Anyone home working and feeling in a vulnerable position can make a safety plan. The Women's Aid Federation of England has information on making a safety plan. There is also advice for covering your tracks online, and an exit site escape button on the website.
You may not have previously made your line manager aware of your personal circumstances, and there is no requirement for you to do this, but consideration of this under the current circumstances may be something to include in your safety planning, as for some a daily check in with your manager may be the only way you can alert someone you need help. If this is something you would find beneficial please discuss with your manager as soon as possible, when it is safe to do so. In a situation of potential risk, use the every-day phrase. Remember to agree this phrase with your Manager so they are aware of this signal.

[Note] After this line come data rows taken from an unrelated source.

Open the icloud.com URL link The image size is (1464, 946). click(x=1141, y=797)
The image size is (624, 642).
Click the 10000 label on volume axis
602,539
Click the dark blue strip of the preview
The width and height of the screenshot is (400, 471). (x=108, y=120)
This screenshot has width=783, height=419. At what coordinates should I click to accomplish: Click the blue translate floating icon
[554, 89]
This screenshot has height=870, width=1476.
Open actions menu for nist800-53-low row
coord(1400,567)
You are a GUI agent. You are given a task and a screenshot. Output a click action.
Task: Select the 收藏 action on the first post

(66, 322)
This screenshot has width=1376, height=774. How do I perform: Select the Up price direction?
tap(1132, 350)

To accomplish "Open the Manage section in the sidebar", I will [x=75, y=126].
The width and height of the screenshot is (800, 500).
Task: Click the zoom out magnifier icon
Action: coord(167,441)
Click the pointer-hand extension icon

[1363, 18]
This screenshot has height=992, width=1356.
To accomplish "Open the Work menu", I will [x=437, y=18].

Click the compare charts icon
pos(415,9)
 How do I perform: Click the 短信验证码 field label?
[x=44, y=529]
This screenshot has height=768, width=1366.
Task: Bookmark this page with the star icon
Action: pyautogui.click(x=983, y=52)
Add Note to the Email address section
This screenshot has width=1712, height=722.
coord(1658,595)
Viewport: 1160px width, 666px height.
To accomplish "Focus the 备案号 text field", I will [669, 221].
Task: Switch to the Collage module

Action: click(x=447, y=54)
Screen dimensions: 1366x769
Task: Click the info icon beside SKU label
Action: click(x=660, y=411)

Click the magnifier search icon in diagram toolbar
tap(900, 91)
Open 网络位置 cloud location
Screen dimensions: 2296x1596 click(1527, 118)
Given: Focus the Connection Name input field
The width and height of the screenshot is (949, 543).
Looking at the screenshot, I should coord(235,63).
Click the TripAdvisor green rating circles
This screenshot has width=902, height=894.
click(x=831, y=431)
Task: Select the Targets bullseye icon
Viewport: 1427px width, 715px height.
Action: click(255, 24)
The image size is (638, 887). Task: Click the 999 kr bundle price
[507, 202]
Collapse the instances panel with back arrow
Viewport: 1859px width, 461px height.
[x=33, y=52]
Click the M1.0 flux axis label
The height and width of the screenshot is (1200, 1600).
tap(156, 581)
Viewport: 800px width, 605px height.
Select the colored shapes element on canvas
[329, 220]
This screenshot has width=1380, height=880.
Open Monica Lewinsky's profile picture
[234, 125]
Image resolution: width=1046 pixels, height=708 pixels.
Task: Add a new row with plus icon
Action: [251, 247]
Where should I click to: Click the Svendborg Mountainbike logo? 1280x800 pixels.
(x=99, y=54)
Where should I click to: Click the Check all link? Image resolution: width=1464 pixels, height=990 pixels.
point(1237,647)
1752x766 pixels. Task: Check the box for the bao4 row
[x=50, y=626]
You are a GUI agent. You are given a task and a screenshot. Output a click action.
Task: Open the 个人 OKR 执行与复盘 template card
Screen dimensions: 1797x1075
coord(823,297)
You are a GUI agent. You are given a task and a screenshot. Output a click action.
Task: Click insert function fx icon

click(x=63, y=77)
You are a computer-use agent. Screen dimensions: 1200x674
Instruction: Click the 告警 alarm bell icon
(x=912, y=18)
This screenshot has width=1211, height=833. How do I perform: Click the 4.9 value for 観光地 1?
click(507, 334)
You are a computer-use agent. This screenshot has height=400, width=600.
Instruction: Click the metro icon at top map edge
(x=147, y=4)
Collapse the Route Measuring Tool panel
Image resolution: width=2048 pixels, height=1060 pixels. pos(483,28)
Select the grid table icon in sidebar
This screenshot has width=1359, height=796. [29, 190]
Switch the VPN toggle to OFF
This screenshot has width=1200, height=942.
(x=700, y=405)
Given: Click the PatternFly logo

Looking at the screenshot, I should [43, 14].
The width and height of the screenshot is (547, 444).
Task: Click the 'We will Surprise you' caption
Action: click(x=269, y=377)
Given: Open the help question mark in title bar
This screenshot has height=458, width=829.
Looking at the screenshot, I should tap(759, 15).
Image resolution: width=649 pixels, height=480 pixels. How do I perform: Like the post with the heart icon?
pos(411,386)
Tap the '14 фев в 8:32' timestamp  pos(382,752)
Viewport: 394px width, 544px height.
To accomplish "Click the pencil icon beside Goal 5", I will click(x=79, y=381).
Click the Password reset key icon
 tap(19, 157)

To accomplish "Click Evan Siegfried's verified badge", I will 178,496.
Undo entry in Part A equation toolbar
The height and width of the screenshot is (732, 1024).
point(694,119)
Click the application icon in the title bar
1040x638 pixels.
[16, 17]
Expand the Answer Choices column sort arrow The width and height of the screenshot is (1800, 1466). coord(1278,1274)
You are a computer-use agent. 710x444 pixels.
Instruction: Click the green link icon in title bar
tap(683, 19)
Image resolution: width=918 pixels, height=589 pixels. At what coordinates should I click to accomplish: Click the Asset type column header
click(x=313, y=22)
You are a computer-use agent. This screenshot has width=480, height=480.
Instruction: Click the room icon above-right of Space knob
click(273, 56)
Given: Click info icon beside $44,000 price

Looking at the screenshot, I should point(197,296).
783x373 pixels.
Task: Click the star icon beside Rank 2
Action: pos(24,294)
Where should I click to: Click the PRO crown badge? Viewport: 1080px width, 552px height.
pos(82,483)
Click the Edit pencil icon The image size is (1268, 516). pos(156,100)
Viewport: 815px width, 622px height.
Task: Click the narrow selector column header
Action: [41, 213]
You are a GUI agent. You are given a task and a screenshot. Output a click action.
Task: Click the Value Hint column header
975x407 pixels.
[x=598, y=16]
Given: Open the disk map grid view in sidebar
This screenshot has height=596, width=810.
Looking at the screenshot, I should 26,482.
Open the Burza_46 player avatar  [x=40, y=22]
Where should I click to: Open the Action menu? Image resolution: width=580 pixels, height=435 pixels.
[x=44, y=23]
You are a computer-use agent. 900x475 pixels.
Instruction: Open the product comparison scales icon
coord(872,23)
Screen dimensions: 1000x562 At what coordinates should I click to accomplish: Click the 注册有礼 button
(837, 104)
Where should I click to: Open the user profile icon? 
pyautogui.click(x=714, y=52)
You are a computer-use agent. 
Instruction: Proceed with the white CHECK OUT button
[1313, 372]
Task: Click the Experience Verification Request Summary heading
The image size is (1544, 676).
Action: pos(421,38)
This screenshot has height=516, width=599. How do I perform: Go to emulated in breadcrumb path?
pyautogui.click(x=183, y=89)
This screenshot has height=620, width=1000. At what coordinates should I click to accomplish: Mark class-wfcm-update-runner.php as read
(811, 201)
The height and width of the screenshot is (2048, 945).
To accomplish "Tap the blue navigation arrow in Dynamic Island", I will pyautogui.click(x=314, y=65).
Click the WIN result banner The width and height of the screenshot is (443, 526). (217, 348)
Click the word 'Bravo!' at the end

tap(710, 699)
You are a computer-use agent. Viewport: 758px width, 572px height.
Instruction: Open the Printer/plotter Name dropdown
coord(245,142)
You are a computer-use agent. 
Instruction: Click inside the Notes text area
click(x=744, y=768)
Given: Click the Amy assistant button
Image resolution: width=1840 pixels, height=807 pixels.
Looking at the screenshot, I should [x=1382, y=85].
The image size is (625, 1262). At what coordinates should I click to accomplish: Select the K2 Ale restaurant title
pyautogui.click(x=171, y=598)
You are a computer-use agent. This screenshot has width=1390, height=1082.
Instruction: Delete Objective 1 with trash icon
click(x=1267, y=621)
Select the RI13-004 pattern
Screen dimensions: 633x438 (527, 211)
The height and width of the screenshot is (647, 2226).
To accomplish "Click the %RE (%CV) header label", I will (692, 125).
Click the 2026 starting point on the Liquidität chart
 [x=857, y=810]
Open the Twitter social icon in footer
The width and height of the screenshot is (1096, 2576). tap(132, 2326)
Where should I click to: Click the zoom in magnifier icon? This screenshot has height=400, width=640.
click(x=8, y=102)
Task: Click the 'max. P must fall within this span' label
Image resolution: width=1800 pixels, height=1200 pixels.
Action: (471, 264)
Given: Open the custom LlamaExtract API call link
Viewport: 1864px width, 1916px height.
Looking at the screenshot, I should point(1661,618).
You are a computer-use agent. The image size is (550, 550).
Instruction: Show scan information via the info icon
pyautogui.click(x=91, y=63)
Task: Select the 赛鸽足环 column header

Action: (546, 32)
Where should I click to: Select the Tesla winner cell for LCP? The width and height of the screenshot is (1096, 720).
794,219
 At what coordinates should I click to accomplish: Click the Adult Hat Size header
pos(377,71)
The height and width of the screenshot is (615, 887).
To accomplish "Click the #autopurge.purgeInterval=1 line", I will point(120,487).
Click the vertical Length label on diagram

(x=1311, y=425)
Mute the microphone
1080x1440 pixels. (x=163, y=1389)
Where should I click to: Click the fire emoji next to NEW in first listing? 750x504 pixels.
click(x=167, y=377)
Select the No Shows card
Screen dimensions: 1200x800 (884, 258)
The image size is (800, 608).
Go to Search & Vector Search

If both you and your partner are employed by the council, you can agree with your manager what alternative word or phrase you will use at a time of escalation. Agree with your manager in advance the action to take if this alert is used - for example the manager can call 999 for you, contact a key worker for you, or advise you to leave your house to seek help.
There are national statements from Scottish Women's Aid and the Violence against Women and Girls sector regarding the concerns, possible impact and commitment to keep vital services in place but these too will be impacted by the current situation.
There will be changes regarding how some organisations offer support services over the coming weeks, keeping in mind their own staff's safety, including providing their service over the phone, online, by text or by email. While services will not be able to operate at their usual capacity, national and local Domestic Abuse services and other relevant services will aim to continue to be available to offer support and guidance including safety planning.
West Lothian Council Domestic and Sexual Abuse Team
Tel: 01506 281 055
Mobile: 07818421480 / 07919571531
Website: www.westlothian.gov.uk www.westlothianchcp.org.uk
Tel: 01506 413721
Victim Support West Lothian: The national helpline is - 0800 160 1985
Scotland's Domestic Abuse and Forced Marriage Helpline: Freephone 0800 027 1234
Web chat at www.sdafmh.org.uk.
The helpline is there to support anyone with experience of domestic abuse or forced marriage as well as their family members, friends, colleagues and professionals who support them.
National Rape Crisis:08088 010302 or Rape Crisis Scotland
Support for Male Victims of Domestic Abuse
Respect, Men's Advice Line (Scotland): 0808 8010327
Survivors UK provides help for men who have been sexually abused or raped:
0203 598 3898
Employees can also access PAM Assist, the council's confidential counselling service on 0800 882 4102.
In an emergency situation you should call 999.